😎 Summer of Data Science (#SoDS18
)
is upon us, and (thanks to Renée (aka
@BecomingDataSci)) there is already
some great guidance out there. I’m a big fan of “mini”
projects — and, unlike Highlander, I’m pretty sure there can only be one
isn’t the name of the SoDS
game.
So, I wanted to share some ideas I have for potential micro-projects…
🙌 do something by hand
I know, I know — this borders on heresy.
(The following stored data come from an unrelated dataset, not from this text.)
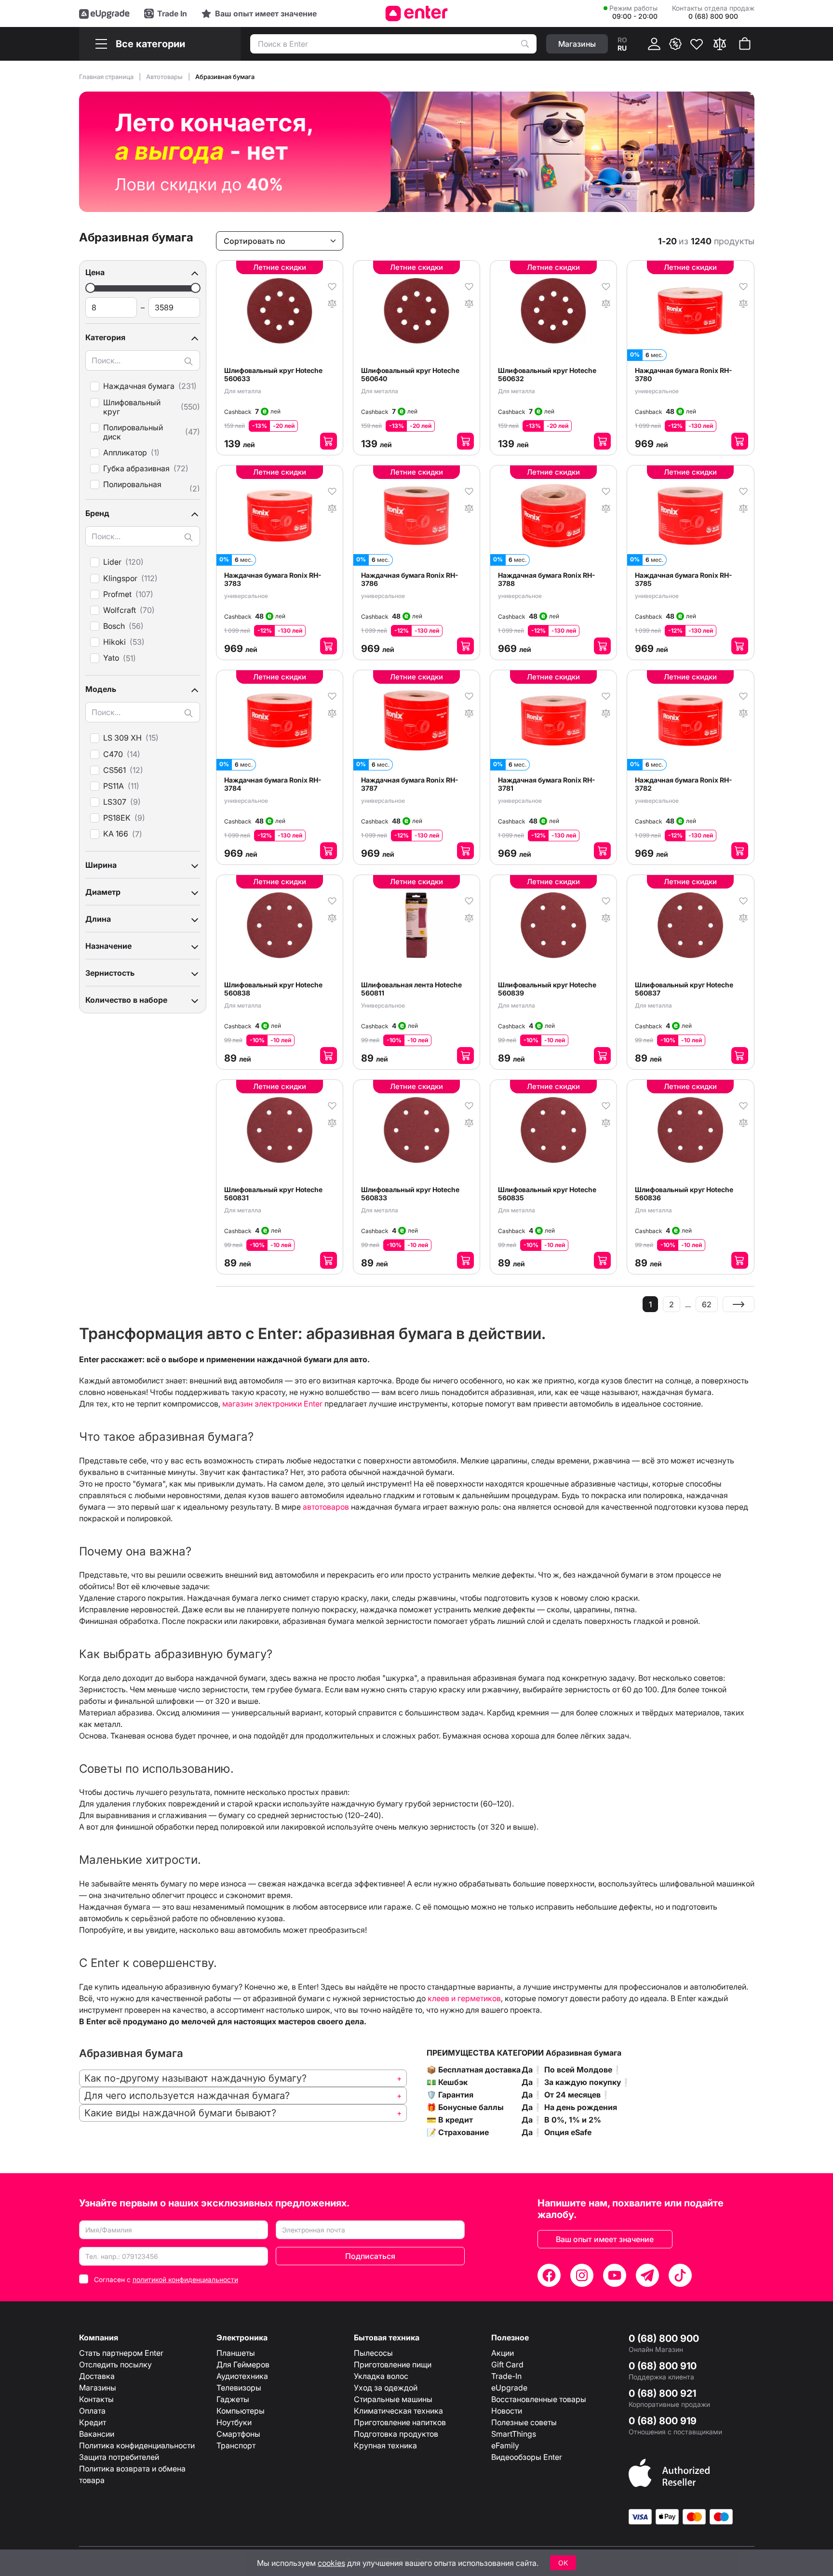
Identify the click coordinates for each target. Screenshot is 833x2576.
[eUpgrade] (104, 13)
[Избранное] (696, 44)
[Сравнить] (719, 43)
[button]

As my Archer visualization partner-in-crime, Elijah Meeks, put it:1
Whenever you tell someone you painstakingly annotated something by hand they grimace and get uncomfortable like you told them you enjoy thrash metal.
But, according to expert educators (Albert Y. Kim and Chester Ismay, to be specific), there’s still a lot of value in taking ye olde approach to things. 2
Intro stats & data science #chalktalk of grammar of graphics + homage to @katyperry today, #ggplot2 tomorrow #rstats pic.twitter.com/1CQksTGqeM
— Albert Y. Kim (@rudeboybert) September 11, 2017
📦 Compare/recommend packages
First off, I want to acknowledge that there have been some great
algorithmic/technical approaches to this, and there are projects under way
(🐬 give flipper
a look when you have a chance).3 In fact, I recommend you make use of these
approaches should you give it a go (detailed nicely in packagemetrics
- Helping you choose a package since runconf17)
— but give it that certain human je ne sais quoi. 💅
This doesn’t have to be exhaustive! I really enjoyed two posts by Adam Medcalf, “My favourite R package for: summarising data” and “R packages for summarising data – part 2”.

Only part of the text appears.